Child Rearing in a Traditional Family?

brown_safe school

2014-05-20 – One of the last secular arguments against gay marriage is focused on raising children. Never mind that a sizeable fraction of hetero marriages never have children at all and another sizeable fraction of hetero couples are raising other people’s children from prior marriages (the so-called “blended families”). Never mind all that. That’s a discussion for another day.

Today I want to think about the way a so-called traditional family is organized: a mom that stays home with the kids and a dad that goes off to work.

First of all, when the dad goes off to work, the kids are essentially left with a single parent for most of the day. I’m not sure what is ideal about this.

Second of all, this way of organizing family life is far from traditional. Not in the long term. Just because it was the tradition in our lifetimes doesn’t mean that it goes back to biblical times. It doesn’t.
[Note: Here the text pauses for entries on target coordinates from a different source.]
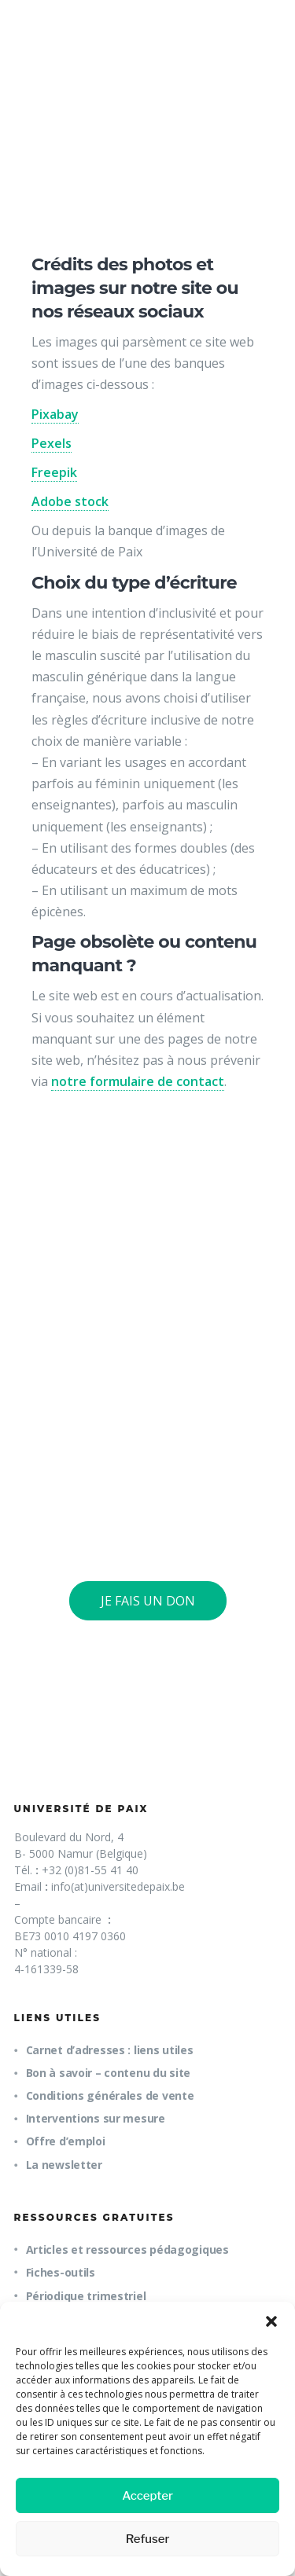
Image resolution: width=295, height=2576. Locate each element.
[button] (271, 2321)
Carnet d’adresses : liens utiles (110, 2049)
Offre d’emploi (65, 2141)
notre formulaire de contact (137, 1081)
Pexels (51, 443)
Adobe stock (70, 501)
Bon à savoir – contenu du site (108, 2072)
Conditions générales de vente (110, 2095)
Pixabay (55, 414)
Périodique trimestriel (86, 2295)
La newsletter (64, 2164)
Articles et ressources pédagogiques (127, 2249)
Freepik (54, 472)
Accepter (147, 2496)
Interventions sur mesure (95, 2118)
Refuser (148, 2539)
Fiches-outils (60, 2272)
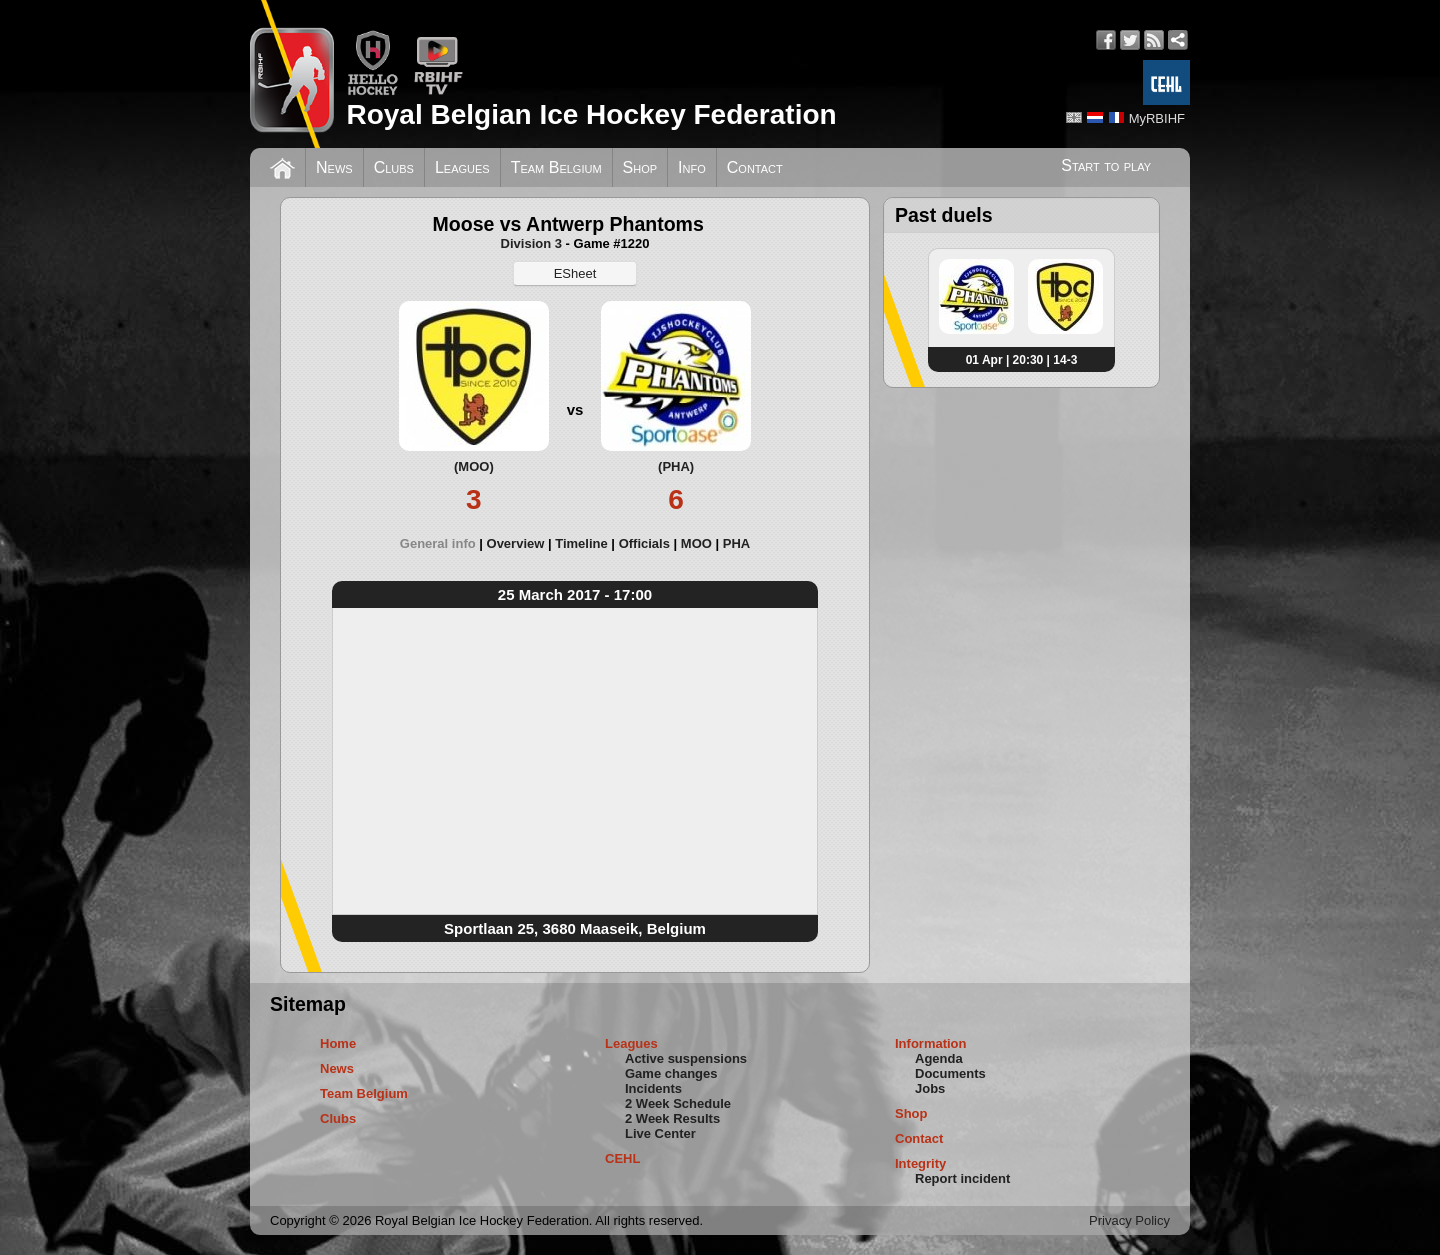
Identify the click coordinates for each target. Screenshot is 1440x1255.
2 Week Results (672, 1118)
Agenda (939, 1058)
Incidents (653, 1088)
It is mostly a result of the industrial revolution. The industrial revolution destroyed patterns that existed prior. Until then, dads didn’t go away to a job to work. Until then,  moms didn’t have home labor relieved by machines. Until then, kids didn’t go to school.

Dads never had much to do with raising daughters. Before the industrial revolution, maybe they taught their sons a trade. Moms took care of the little ones and taught daughters as the grew older.

There was no equal sharing of child rearing. So what’s up with saying that that’s what traditional marriage was about?

If we really valued the child-rearing aspect of old-style marriages, we’d really like two-woman marriages (2 parents) and really hate two-man marriage (0 parents). Hetero marriages would be just barely acceptable (1 parent).

Of course, this line of reasoning really exposes the argument as either not-well-thought-through (most likely) or even nothing more than a fraudulent cover for something more sinister.